▸ **Work to be completed**: Print the lines in the listing below that fall between the line with "Where should I click to: Select" and the line with "Open Help via", those two lines included, exactly as they stand and with nothing else.

▸ **Information**:
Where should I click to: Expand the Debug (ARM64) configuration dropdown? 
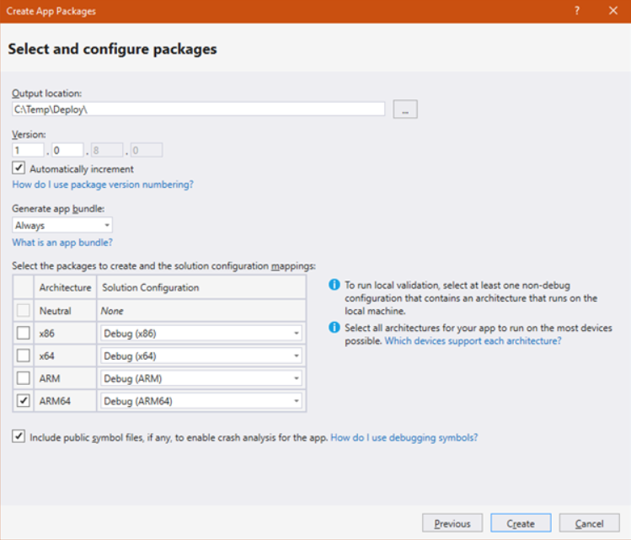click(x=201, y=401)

--

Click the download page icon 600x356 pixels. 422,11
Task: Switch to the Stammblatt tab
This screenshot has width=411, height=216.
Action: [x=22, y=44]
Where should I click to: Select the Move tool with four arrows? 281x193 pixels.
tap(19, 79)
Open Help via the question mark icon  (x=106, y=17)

...

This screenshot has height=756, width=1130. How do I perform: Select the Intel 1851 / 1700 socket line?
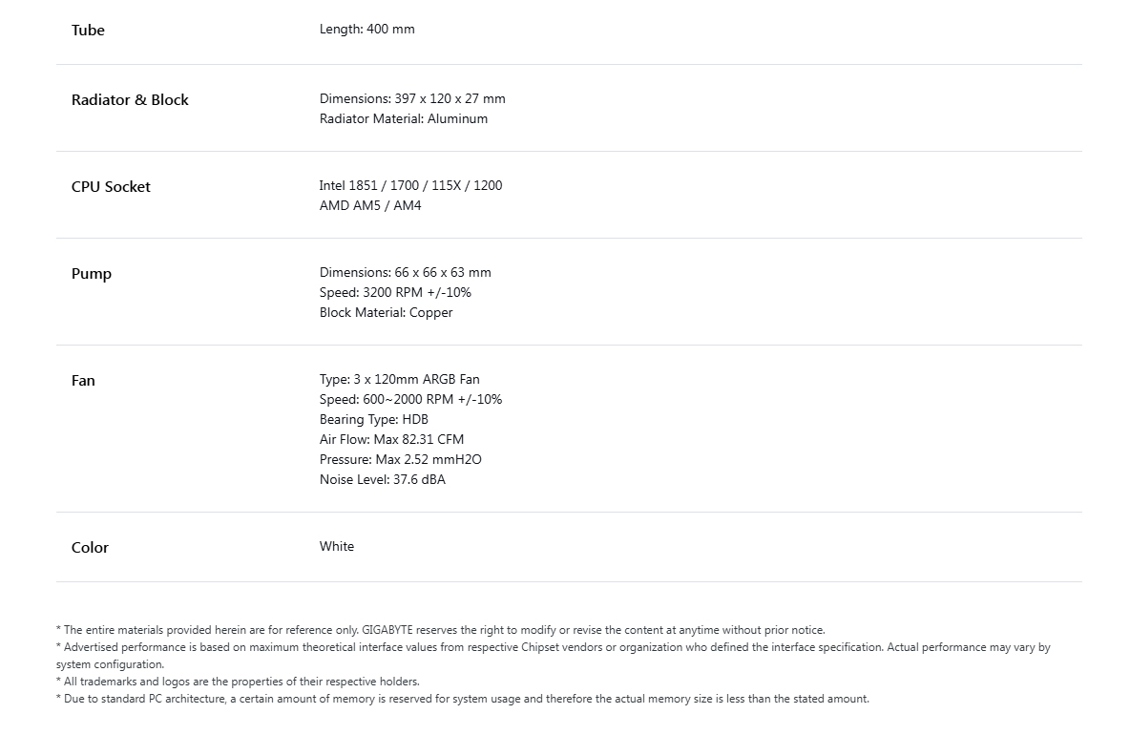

▸ **Response for this exercise**:
Where should I click to: Select the Move tool with four arrows? 281x193 pixels.
tap(19, 79)
Open Help via the question mark icon  (x=106, y=17)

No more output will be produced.